A man lost his wife and was left a single parent to his 6 year-old son. After the funeral, the father and son arrived at their home. Upon walking through the front door, the father was hit with the cold reality that it was now just the two of them. Both of their lives had been turned upside-down. The father had no idea how he was going to move forward, but he knew he had to. As nighttime approached, the father tucked his son into bed and retired to his room. He had just laid down when he heard a knock on his door. “Come in,” he said. He knew exactly who it was. “Daddy,” the little boy said, “May I sleep in your room tonight?” “Sure,” the father said. Both of them tossed and turned for quite some time, neither of them able to go to sleep. Finally, the little boy asked, “Daddy, are you looking at me?” “Because if you are,” he said, “I think I can go to sleep.” The father answered, “Yes son. I’m looking at you.” The little boy seemed at ease and eventually he fell asleep. The father then got out of bed, walked over to the window and pulled back the curtain. He looked up at the starry sky and he said, “Father, are you looking at me? Because if you are, I think I can rest and be at peace.”

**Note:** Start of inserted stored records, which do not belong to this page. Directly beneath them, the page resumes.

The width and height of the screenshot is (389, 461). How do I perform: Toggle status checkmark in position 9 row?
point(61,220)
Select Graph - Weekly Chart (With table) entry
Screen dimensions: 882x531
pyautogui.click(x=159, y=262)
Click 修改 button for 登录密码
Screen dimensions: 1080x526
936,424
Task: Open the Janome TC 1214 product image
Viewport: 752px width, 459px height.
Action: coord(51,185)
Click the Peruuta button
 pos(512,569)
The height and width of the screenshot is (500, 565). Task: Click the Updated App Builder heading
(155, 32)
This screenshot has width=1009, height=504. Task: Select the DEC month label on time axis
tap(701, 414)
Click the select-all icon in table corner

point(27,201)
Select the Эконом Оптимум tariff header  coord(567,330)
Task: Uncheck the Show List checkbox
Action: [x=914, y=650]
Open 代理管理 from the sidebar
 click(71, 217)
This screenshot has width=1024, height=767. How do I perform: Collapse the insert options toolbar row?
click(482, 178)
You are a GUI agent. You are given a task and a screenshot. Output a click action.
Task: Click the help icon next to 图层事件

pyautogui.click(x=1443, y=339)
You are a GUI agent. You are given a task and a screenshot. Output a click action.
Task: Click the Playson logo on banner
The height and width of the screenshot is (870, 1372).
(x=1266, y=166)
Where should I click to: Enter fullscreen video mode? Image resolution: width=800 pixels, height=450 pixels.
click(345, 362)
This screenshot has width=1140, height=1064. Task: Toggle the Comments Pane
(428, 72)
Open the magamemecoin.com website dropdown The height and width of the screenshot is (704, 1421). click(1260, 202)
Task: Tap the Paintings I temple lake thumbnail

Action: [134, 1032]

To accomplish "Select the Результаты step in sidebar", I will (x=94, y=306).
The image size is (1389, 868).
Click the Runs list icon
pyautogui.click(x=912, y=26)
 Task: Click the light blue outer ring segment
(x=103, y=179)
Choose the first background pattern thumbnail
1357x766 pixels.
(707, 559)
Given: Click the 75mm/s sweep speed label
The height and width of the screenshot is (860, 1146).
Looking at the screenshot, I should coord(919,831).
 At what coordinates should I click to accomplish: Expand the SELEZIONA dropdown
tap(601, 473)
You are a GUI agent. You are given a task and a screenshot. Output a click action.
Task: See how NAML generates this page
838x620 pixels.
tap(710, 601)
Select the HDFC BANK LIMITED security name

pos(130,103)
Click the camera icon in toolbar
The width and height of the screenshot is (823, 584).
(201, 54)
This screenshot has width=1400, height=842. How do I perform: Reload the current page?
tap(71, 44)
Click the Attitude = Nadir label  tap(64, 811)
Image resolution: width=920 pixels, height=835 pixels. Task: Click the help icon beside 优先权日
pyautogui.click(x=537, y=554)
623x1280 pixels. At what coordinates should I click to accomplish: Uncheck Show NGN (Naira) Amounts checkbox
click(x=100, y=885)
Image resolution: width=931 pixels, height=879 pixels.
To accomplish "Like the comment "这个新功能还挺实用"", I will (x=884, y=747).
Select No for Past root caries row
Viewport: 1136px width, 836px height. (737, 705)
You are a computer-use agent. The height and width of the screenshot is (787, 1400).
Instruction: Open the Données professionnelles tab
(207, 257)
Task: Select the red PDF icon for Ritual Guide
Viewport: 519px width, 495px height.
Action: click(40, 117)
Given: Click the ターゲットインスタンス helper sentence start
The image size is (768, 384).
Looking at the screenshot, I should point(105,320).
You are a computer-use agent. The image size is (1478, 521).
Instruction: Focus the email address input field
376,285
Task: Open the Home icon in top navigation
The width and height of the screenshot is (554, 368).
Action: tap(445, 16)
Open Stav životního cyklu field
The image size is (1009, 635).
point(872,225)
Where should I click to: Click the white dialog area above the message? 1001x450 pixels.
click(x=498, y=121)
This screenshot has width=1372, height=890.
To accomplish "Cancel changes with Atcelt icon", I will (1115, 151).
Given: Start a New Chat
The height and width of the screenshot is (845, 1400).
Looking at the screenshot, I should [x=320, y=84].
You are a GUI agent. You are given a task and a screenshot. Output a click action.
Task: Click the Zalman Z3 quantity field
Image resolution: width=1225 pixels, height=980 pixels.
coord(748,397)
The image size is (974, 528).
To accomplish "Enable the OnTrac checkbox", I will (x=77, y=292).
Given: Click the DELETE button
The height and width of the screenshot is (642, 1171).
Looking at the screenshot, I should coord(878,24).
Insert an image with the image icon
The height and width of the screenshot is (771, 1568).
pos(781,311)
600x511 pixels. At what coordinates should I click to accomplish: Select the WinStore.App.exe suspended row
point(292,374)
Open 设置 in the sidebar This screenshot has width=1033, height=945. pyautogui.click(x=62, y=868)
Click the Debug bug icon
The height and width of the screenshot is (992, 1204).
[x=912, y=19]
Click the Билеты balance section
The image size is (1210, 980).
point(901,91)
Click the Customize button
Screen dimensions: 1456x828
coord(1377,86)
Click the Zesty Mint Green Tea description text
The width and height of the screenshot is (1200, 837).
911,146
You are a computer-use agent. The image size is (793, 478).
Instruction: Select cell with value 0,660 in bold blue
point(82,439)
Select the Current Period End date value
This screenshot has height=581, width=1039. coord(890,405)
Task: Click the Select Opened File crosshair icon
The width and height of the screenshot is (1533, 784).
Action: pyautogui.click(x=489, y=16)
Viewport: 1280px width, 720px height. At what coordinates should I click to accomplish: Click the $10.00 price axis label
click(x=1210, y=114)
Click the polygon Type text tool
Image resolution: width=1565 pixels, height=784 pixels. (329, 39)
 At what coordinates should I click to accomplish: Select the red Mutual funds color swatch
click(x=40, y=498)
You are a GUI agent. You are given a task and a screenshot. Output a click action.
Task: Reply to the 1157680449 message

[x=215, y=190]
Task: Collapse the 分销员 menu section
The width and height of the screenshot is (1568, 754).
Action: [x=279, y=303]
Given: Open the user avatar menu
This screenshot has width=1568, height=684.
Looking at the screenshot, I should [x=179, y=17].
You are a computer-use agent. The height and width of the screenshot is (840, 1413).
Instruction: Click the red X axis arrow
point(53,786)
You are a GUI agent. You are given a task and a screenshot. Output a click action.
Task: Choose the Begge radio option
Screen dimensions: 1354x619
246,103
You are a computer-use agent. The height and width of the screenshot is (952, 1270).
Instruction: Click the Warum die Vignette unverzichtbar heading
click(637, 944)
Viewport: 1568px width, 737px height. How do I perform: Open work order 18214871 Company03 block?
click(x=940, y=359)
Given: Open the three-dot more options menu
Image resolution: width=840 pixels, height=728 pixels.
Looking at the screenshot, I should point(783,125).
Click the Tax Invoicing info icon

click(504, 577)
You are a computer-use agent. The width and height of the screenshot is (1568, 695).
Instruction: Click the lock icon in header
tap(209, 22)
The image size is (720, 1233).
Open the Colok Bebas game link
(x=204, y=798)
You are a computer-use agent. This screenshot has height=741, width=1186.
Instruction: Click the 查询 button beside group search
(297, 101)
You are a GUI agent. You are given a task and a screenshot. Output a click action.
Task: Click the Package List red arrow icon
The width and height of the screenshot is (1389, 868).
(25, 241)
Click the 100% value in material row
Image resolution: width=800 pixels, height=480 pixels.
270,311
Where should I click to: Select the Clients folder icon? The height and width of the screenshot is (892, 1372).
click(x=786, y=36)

We are going through a difficult season at the church where I preach. We have been dealing with sudden tragedy and prolonged illness. We have families that are hurting. Many are grieving. It is a part of life and a part of ministry, but that doesn’t make it any easier. Through it all I am comforted by the fact that my Father is looking at us. He sees our sorrow and He feels our pain. And He gives us hope; hope that there is something far greater awaiting us in eternity.

Psalm 116:15 reads: “Precious in the sight of the Lord is the death of His godly ones.” Have you ever thought about the fact that God celebrates death? God rejoices in the death of a Christian. I find this fact very encouraging. Dealing with death is never easy, but I hope all of us can experience peace and comfort in the midst of grief, knowing that the Father is looking at us.